**Problem description:**
Rewrite the entries below, substituting "screen navigation assistant" for every "computer-use agent" and keeping everything else identical. Leave the pictures out of your answer.

[Lines of data]
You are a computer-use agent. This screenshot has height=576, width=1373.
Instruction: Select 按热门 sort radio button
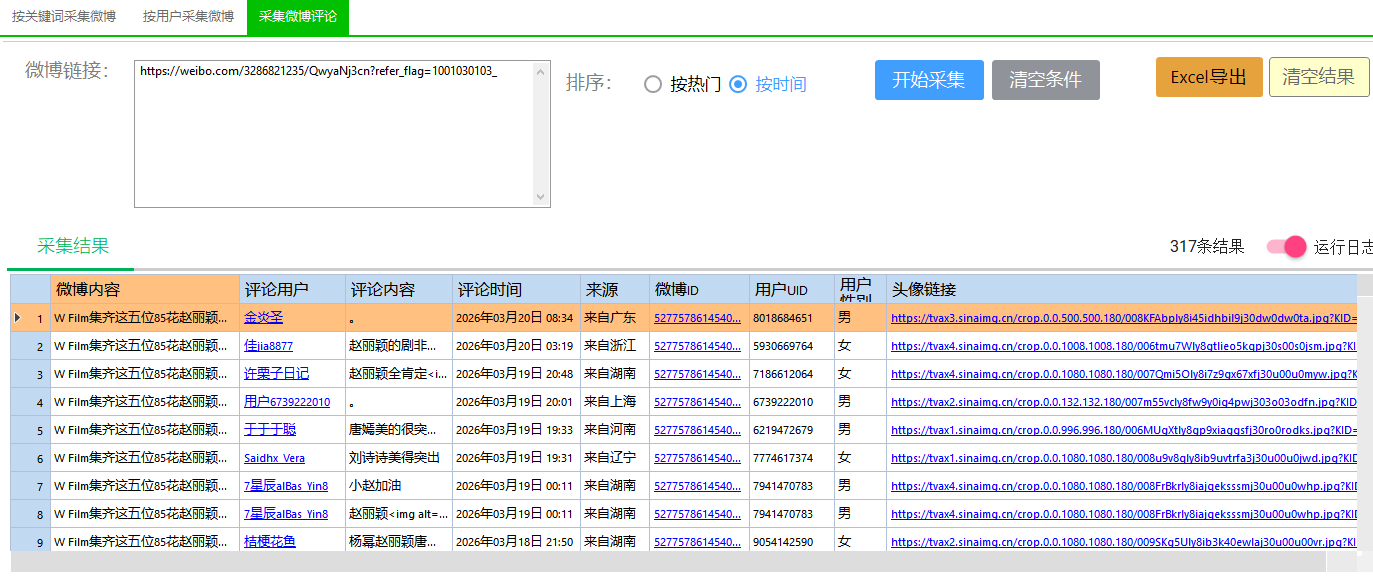click(653, 85)
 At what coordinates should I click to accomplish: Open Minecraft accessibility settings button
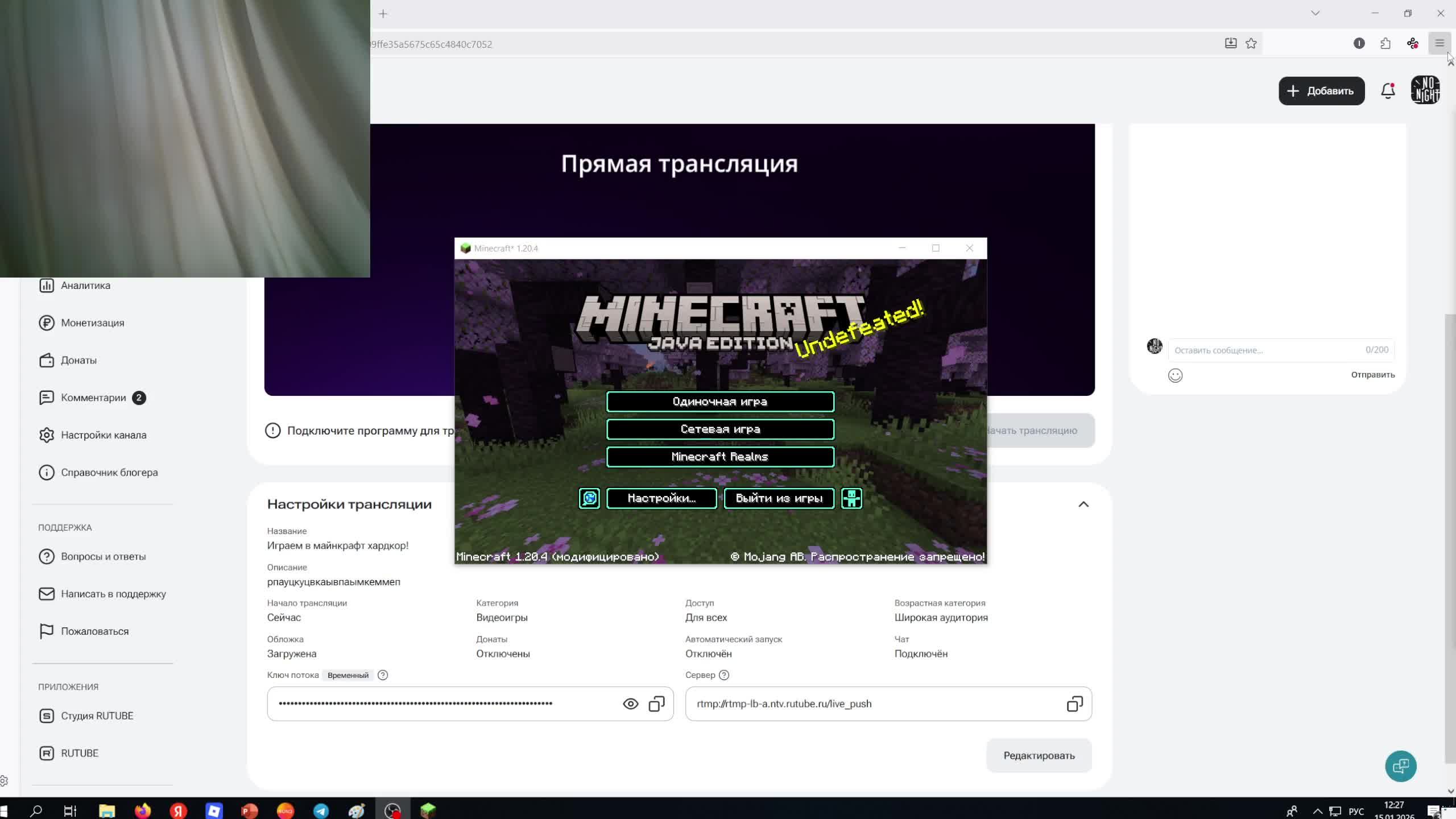(851, 498)
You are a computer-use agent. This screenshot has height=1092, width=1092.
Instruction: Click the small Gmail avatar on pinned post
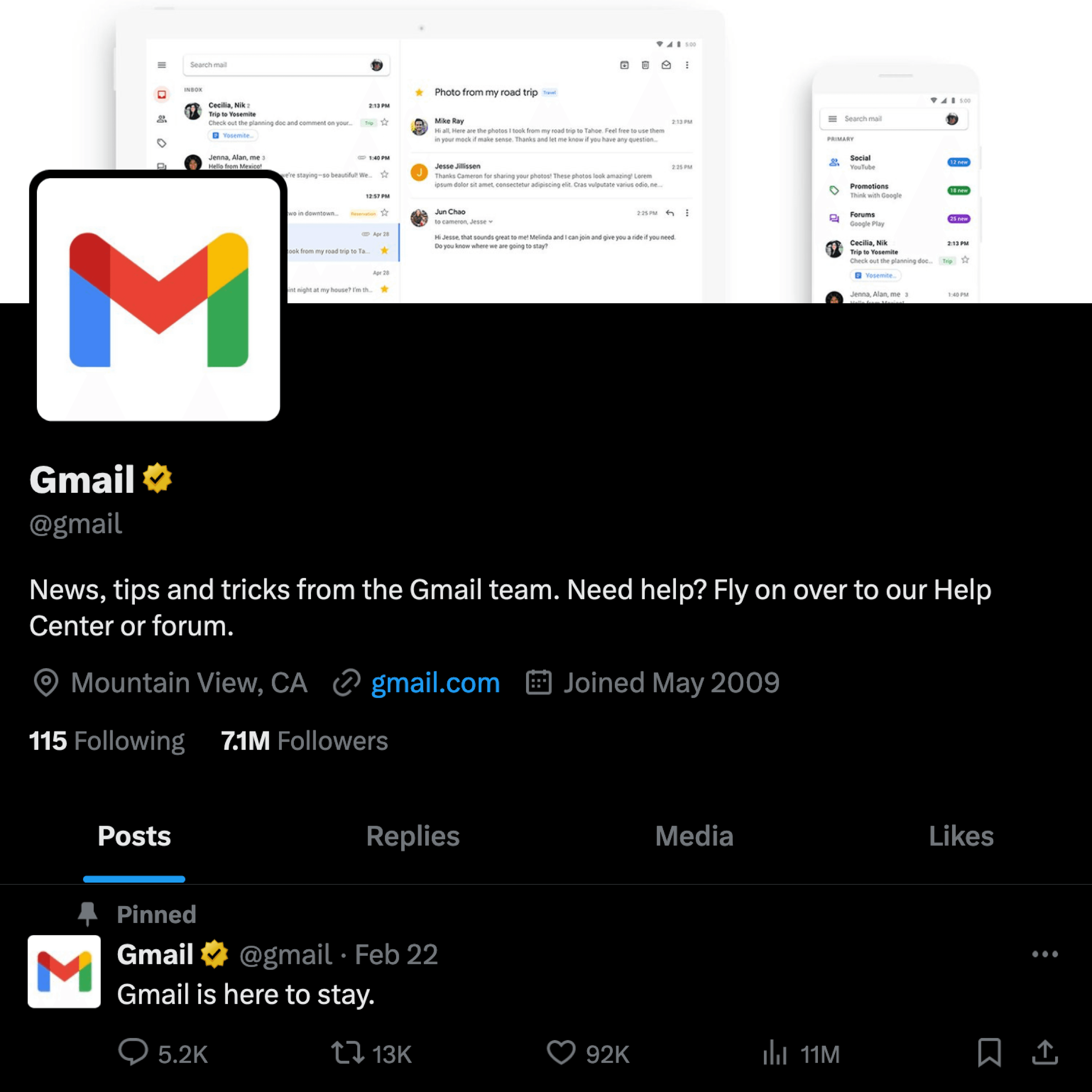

**Correct answer:**
You are a screen navigation assistant. This screenshot has height=576, width=1373.
Instruction: Select 按热门 sort radio button
click(653, 85)
 At what coordinates should I click to accomplish: Open Minecraft accessibility settings button
(851, 498)
You are a screen navigation assistant. This screenshot has height=1092, width=1092.
Instruction: Click the small Gmail avatar on pinned post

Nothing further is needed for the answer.